The takeaway is simple. Effective bat design doesn’t need to chase novelty. It emerges through convergence, when hitters, across years and thousands of at-bats, select what performs. The C271, the G174, and bats like them weren’t engineered with this geometry in mind, but they gravitated toward it because results demanded it.
The Torpedo Bat, by contrast, distorts that structure. It pushes mass inward, exaggerates the geometry, and shifts the bat away from what decades of elite hitters have already proven. It is not an evolution. It is a departure.
Nature has already solved for balance. If a new design is going to challenge that, it needs more than explanation. It needs proof.
Placebo Effects and the Post Hoc Trap
Much of the buzz around the Torpedo Bat has been fueled by anecdotal success. The Yankees’ early season power surge. Giancarlo Stanton’s postseason slugging. Players claiming the bat feels better or swings like their old bat, but better. These testimonials are loud, but they are not evidence.
Here’s the problem:
Player uses new bat, player hits well, bat gets credit.
That is a textbook post hoc fallacy.
No controlled testing. No A/B split. No counterfactual. Just narrative. And once players adopt a new tool, especially one that’s generating attention, there’s psychological incentive to believe it is working. Add the timing of a few hot games, and it becomes gospel.
Placebo effects in baseball are common. Bat feel or visual profile can alter perception. But subjective feel does not change physical performance unless it alters actual mechanics. If a hitter times a pitch well and catches it square, the bat benefits. If he doesn’t, no amount of cosmetic rebalancing will save the result.
If the mass distribution doesn’t change the collision profile or sweet spot physics, then the performance gains must be perceptual. And perceptual advantages only matter if they change how a hitter swings, not how the ball behaves.
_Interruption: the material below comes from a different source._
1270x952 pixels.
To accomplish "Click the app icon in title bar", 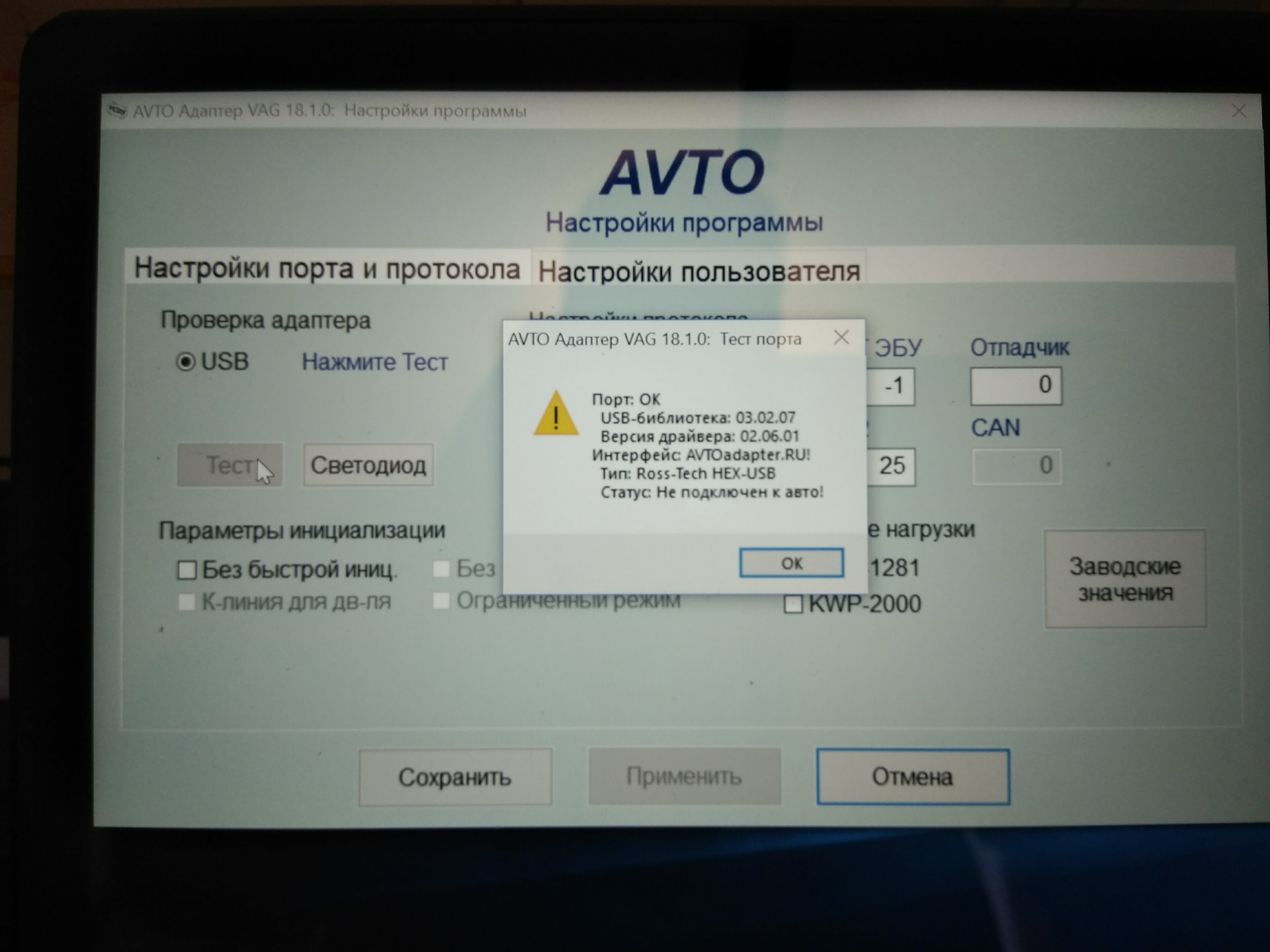I will [117, 110].
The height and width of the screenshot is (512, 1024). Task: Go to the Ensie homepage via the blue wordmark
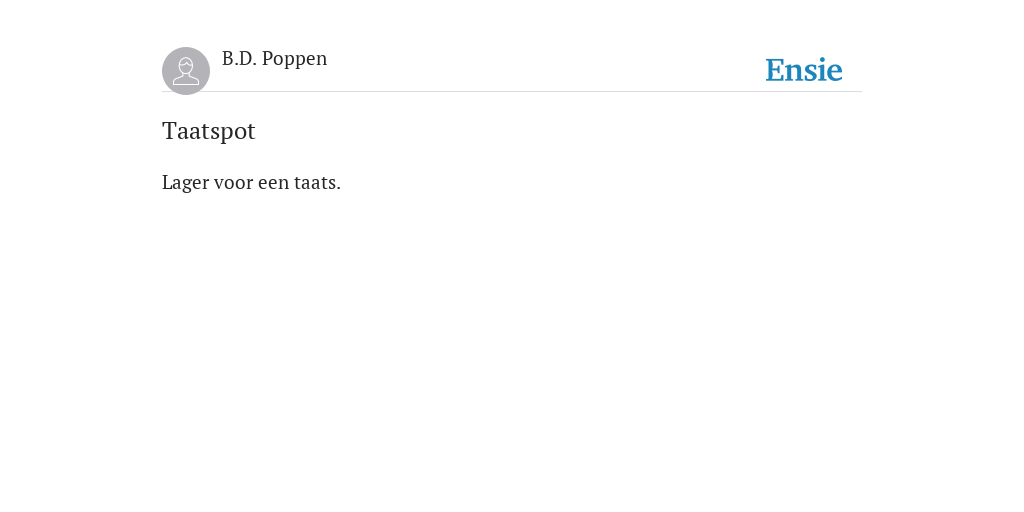coord(804,71)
The real test is not whether a few hitters had success. The real test is whether this design solves for performance constraints across hitter profiles and within the laws of physics. So far, that evidence does not exist. The perception of performance is doing all the work here, not the physics.
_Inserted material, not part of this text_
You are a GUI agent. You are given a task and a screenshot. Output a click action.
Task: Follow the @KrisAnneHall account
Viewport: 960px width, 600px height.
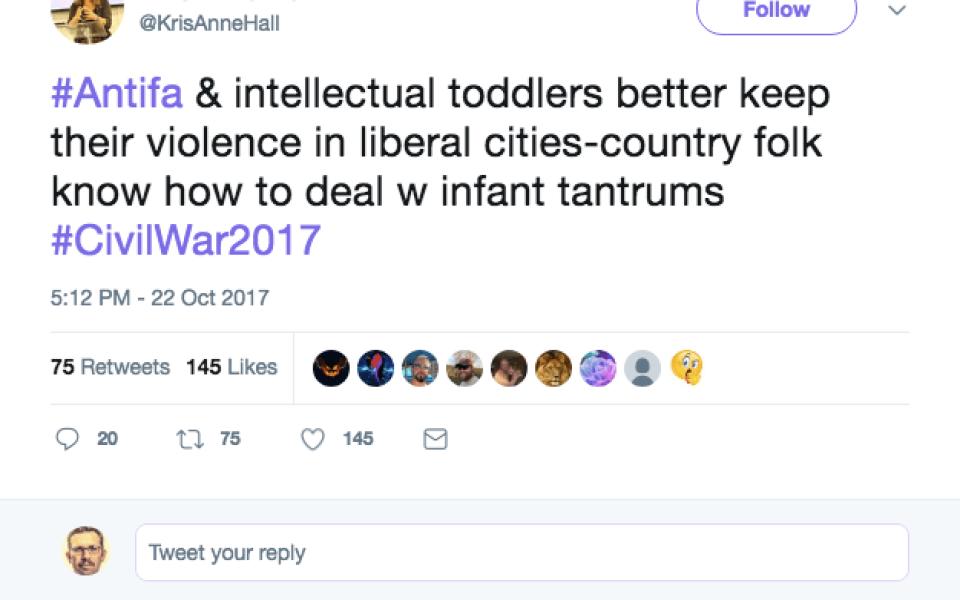point(776,12)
A Novel Shape, Not a New Physics
The Torpedo Bat may find its place in a specific niche, among players who prioritize control, maneuverability, and surface area over whip and acceleration. For that type of hitter, the redistribution of mass might suit their swing profile.
But the assumption that more barrel surface leads to better results ignores a critical constraint. The sweet spot remains fixed in both size and position. More contact does not mean better contact, and reshaping the bat does not rewrite the physics of the collision. More contact is the result of better swing decisions, not bat mass distribution.
The bat’s moment of inertia is lower. The sweet spot remains narrow. Vibrational penalties are still real. More surface does not mean more effective contact. And like many products in baseball’s long history of bat fads, this one may settle into the bin of situationally useful, not revolutionary.
It is not a cheat code. It is not a physics hack. It is a different silhouette, but conceptually similar to the M110: balanced, mid weighted, and built for control. It offers a different profile than the current trend, with different tradeoffs, not a different set of laws.
And as always, the barrel still has to meet the ball, at the right place, at the right time, with a bat that fits the hitter’s swing and intent.
That is not solved with shape. It is solved with skill.